O ile my, Oegonczycy mokniemy to mieszkancy Seattle rdzewieja. Te wielkie opady to tak naprawde mit. Wprawdzie pada od pazdziernika do czerwca i od wrzesnia do pazdziernika ale poza tym to mamy piekne slonce!
Zartowalem.
Niestety w zwiazku ze zmiana klimatu, opadow jest coraz mniej i bardziej nam dokuczaja susze niz podtopienia. W tym roku moze nie bedzie zle, poniewaz Mt Hood jest caly bialy, widze go z okna, siedzac przy biurku. Akurat nie dzis bo troszke pokropuje i niebo jest zachmurzone.
W ubieglym roku nie bylo deszczu (mierzalnego) od poczatku czerwca do niemal konca wrzesnia. A temperatury dochodzily do 45 C. W letnich miesiacach zuzywam ok. tysiaca galonow miesiecznie na podlewanie ogrodka i kwiatow. Nie mam sprinklerow na trawniku.

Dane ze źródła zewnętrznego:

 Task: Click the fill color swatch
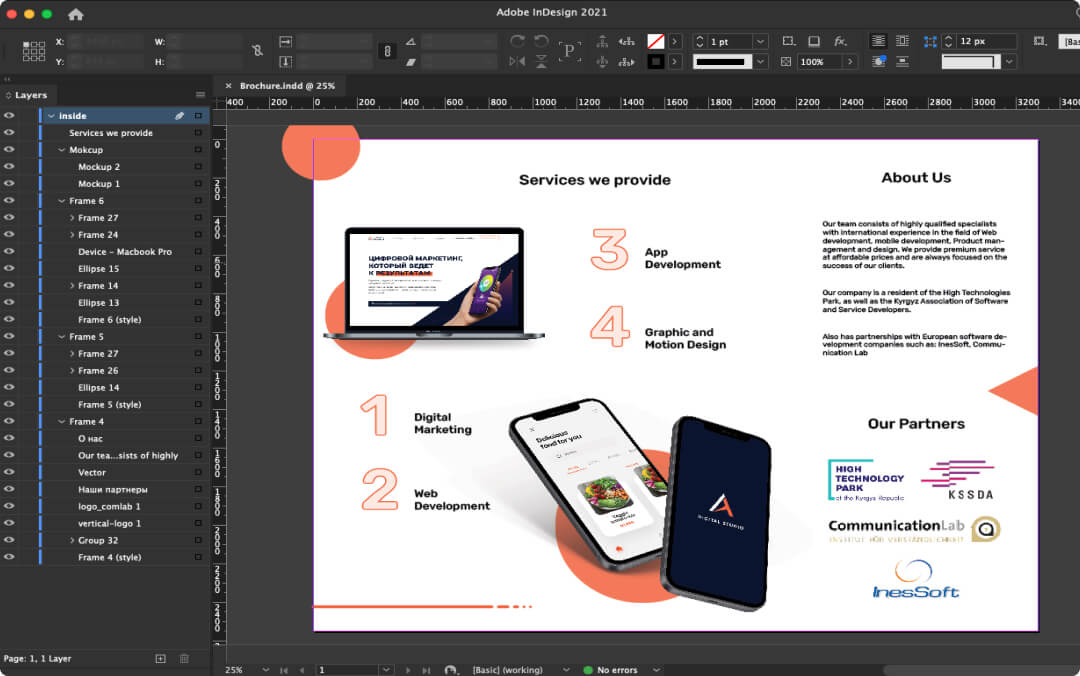point(656,42)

Zaleta jest brak podatku od sprzedazy w sklepach wiec przy kasie placi sie tyle ile jest na metce. Wada natomiast ponadprzecietny wzrost cen nieruchomosci.
Gdybyc cos chcial wiedziec (mam na mysli kandydata na mieszkanca PDX nie @mcpear, to pytaj. Jesli bede znal odpowiedz to pomoge.